* WHAT YOU HAVE TO DO
Your job is to give again, exactly and with no additions, the lines in the records below from the one with "Click Bridgestone Brand Tires item" through the one with "Click the Aracın Görevleri panel scrollbar", both included. Omit the pictures.

* SUPPLIED ENTRIES
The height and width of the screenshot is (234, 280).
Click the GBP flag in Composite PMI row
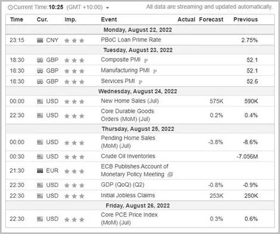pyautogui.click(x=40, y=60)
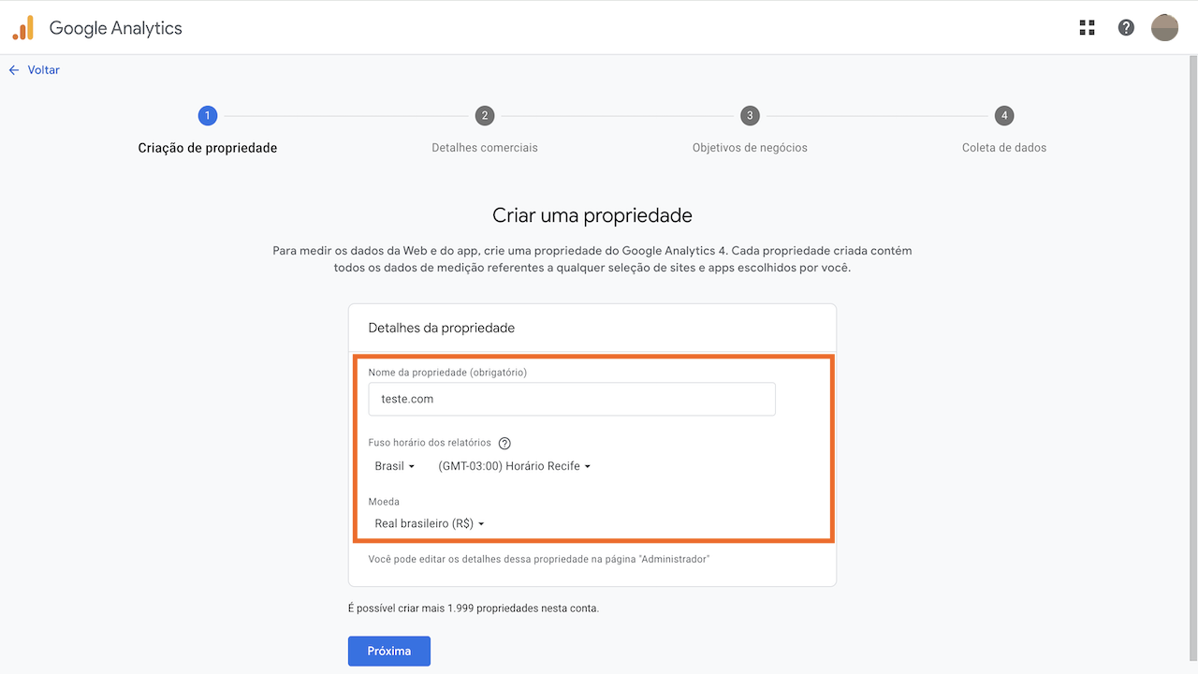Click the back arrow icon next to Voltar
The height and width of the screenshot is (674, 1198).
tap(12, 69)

--

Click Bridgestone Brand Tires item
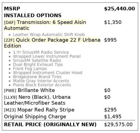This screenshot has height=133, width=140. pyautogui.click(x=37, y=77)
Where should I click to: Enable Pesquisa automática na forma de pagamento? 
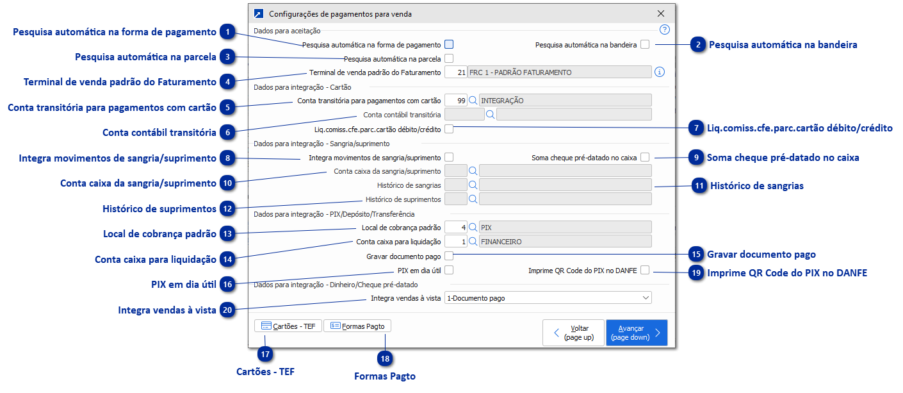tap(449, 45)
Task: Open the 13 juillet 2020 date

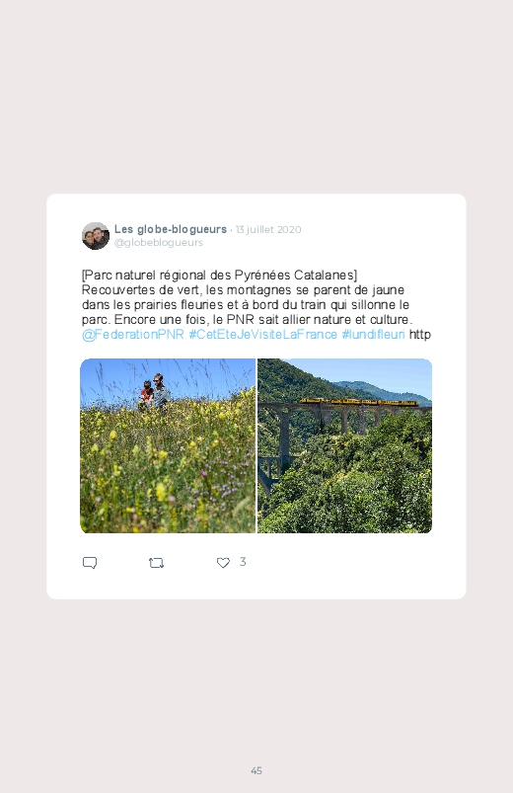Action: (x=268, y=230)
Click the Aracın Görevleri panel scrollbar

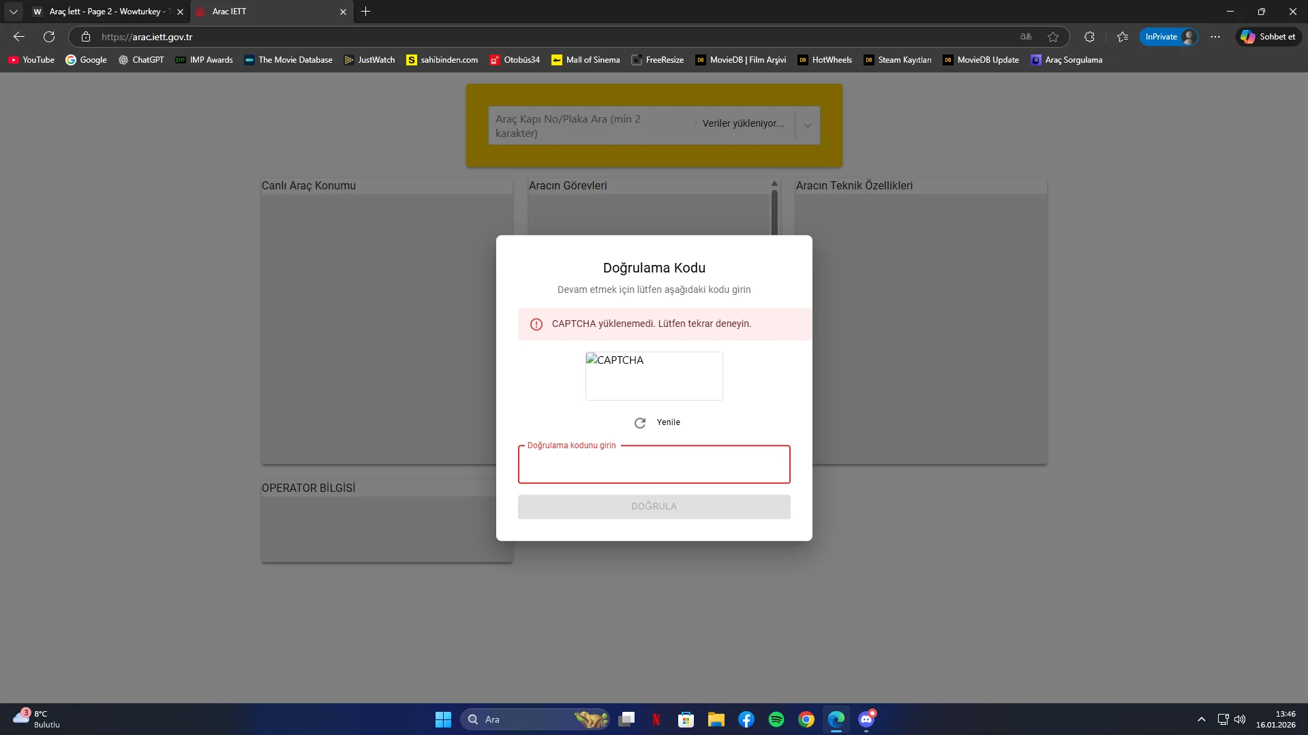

* RESPONSE TO THIS EXERCISE
Click Bridgestone Brand Tires item
This screenshot has height=133, width=140. pyautogui.click(x=37, y=77)
Where should I click to: Enable Pesquisa automática na forma de pagamento? 
tap(449, 45)
Task: Open the 13 juillet 2020 date

Action: (x=268, y=230)
Click the Aracın Görevleri panel scrollbar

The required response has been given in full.